• **EXERCISE INSTRUCTIONS**
Could you give again exactly, and only, the lines from the one holding "Image resolution: width=675" through the end of the data, both ends included, with pictures left out?

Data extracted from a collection
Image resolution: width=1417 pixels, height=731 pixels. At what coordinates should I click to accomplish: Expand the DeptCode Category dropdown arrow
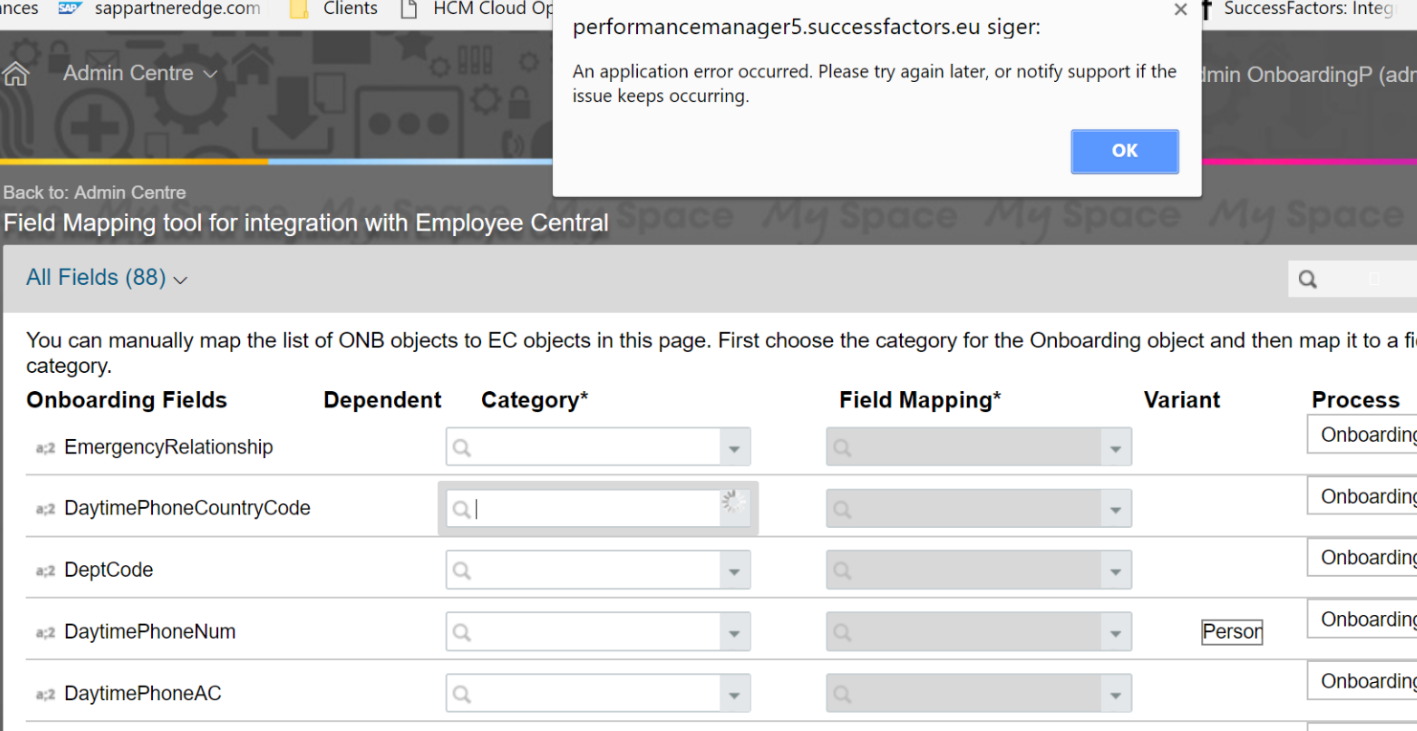tap(734, 572)
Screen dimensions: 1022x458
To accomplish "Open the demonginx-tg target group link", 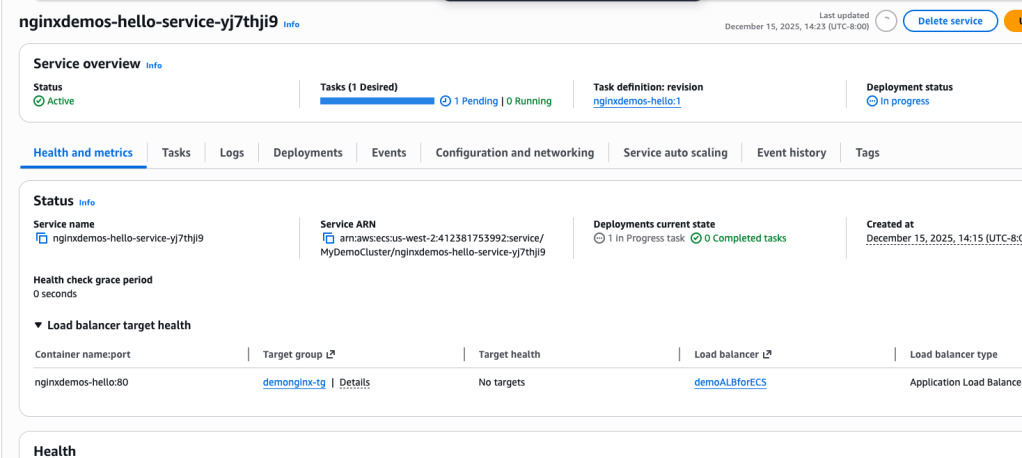I will pyautogui.click(x=294, y=383).
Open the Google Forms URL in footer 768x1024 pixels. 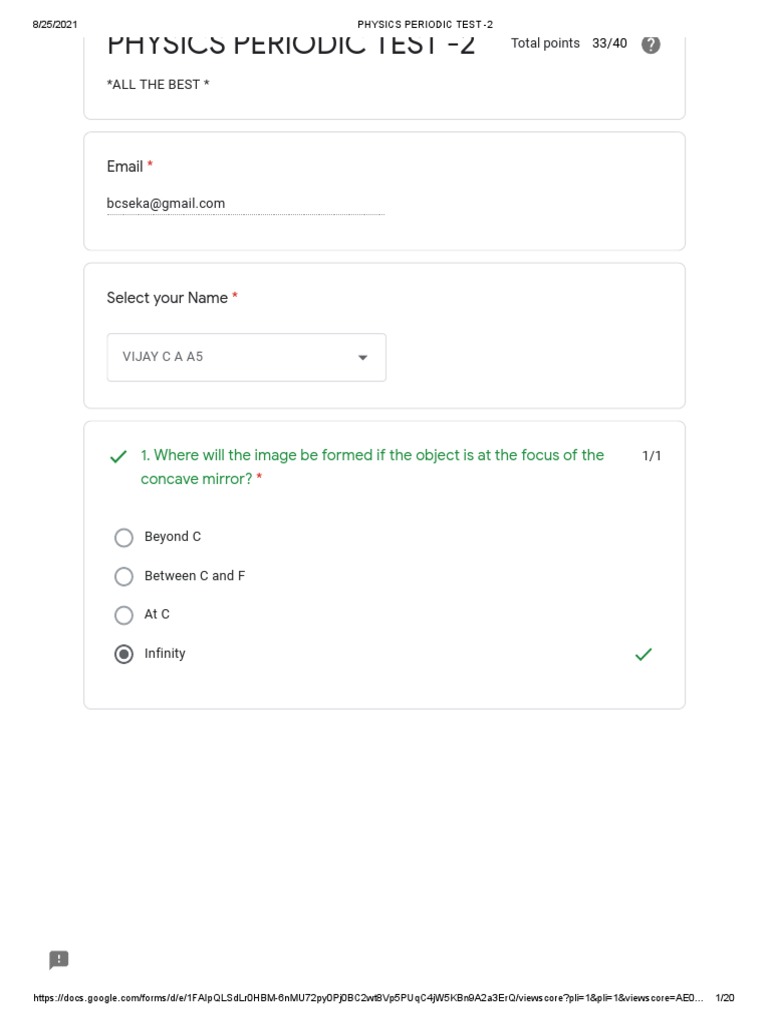coord(368,998)
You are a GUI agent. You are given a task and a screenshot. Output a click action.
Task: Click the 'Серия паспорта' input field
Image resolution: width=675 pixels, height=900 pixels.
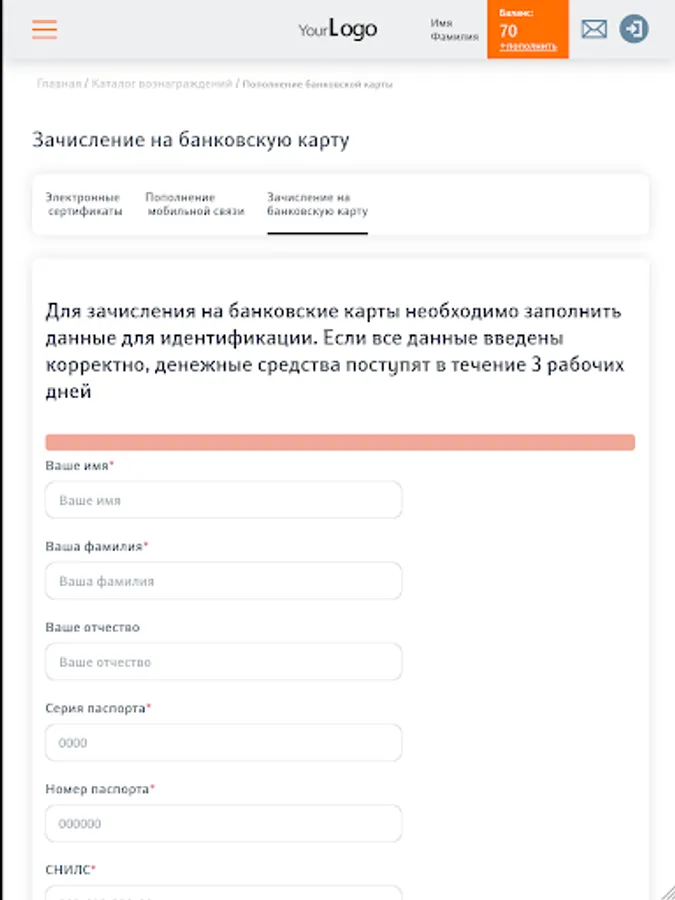click(x=223, y=743)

• **TASK RESPONSE**
Image resolution: width=675 pixels, height=900 pixels.
click(x=223, y=743)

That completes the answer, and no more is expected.